Procedendo con il metodo delle preferenze rivelate è possibile dimostrare la positività dell'effetto di sostituzione, in presenza di aumento del prezzo di un bene diverso da quello domandato, come pure la positività dell'effetto di reddito, in presenza di aumento della dotazione, quando il bene domandato appartiene alla categoria dei beni superiori, in analogia con i risultati già illustrati descrivendo il metodo tradizionale.
È inoltre possibile ottenere una funzione di domanda del consumatore, che genera una rappresentazione dell'insieme bilancio del consumatore (funzione del vettore dei prezzi e della dotazione) nell'insieme dei vettori consumabili,
,
dove il simbolo B indica l'insieme dei vettori ottimi, cioè preferiti in ogni possibile insieme bilancio β(p, w) e dunque in corrispondenza a ogni possibile coppia (p, w). Questa funzione di domanda individuale corrisponde evidentemente a quella ottenuta con il metodo tradizionale.
Nel corso degli ultimi anni la ricerca teorica nel campo della domanda di beni è stata rivolta in parte non trascurabile a indagare se il comportamento coerente di un consumatore possa essere convenientemente descritto sulla base di caratteristiche più 'deboli' di quelle della teoria standard. Sono da segnalare al riguardo i contributi di H. Sonnenschein (v., 1971), D. W. Katzner (v., 1971), W. Shafer (v., 1974), R. Kihlstrom e altri (v., 1976), T. Kim e M.K. Richter (v., 1986).

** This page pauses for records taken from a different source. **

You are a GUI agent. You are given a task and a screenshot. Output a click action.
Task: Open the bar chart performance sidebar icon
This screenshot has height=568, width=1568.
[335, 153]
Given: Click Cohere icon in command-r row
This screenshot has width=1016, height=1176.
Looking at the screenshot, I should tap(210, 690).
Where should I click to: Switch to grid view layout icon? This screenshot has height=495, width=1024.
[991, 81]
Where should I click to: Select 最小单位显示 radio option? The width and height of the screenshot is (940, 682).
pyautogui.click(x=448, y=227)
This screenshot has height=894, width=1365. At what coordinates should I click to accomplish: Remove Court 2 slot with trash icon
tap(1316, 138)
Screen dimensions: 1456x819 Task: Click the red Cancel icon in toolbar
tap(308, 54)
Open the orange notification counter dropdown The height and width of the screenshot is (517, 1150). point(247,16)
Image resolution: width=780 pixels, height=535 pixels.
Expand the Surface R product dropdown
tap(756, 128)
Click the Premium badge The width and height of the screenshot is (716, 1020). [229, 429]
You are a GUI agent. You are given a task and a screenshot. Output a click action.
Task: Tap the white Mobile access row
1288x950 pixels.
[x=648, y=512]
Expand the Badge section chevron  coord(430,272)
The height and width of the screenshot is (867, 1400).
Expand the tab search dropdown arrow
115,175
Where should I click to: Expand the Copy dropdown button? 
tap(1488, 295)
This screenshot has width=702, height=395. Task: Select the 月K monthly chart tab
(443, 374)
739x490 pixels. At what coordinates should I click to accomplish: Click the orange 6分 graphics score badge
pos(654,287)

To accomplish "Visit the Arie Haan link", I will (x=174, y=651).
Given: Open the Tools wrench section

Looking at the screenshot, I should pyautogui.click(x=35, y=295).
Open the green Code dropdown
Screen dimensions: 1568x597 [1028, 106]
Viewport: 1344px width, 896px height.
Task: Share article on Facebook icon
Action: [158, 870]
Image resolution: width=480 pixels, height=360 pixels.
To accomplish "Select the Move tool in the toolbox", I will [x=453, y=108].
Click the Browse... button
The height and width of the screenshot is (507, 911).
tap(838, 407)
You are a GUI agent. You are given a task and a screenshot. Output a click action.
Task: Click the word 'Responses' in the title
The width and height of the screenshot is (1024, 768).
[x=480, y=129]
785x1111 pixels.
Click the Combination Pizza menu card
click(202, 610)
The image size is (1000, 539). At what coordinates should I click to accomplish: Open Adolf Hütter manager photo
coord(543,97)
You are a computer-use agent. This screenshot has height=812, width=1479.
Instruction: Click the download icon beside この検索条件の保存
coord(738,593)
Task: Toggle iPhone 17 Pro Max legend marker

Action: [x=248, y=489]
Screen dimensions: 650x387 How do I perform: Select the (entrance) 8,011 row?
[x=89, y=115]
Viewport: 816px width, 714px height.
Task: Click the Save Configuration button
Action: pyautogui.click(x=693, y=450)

Un altro problema di rilevante interesse concettuale a cui la ricerca teorica recente si è indirizzata è quello della integrabilità delle funzioni di domanda, vale a dire il problema della determinazione della funzione di utilità a partire dalla funzione di domanda. Questa linea d'indagine era già stata aperta molto tempo addietro da G.B. Antonelli (v., 1886). Per risultati più recenti si può vedere D.W. Katzner (v., 1970).
Un modo nuovo di affrontare la teoria della domanda di beni di consumo è stato inaugurato all'inizio degli anni settanta da K. Lancaster (v., 1966) e da D.S. Ironmonger (v., 1972), che hanno concepito l'attività di consumo come tecnologia del consumo, basata sulle caratteristiche oggettive dei beni. L'idea di trattare il fenomeno consumo e il fenomeno produzione per mezzo di un medesimo schema si inquadra per la verità in uno sforzo di generalizzazione che non è nuovo nella teoria economica (basterebbe al riguardo citare la magistrale opera di R.J. Hicks, Value and capital, 1939). Qui però l'elemento veramente innovativo consiste nel riconoscere, al di là dell'apparente specificità dei beni, le caratteristiche oggettive rilevanti ai fini del soddisfacimento dei bisogni umani.Se quelle ricordate costituiscono aree di nuova esplorazione, occorre anche ricordare l'esistenza di linee di riflessione in negativo, che contestano il fondamento comportamentale della teoria delle preferenze rivelate. In questa direzione si muove A. K.Sen (v., 1973).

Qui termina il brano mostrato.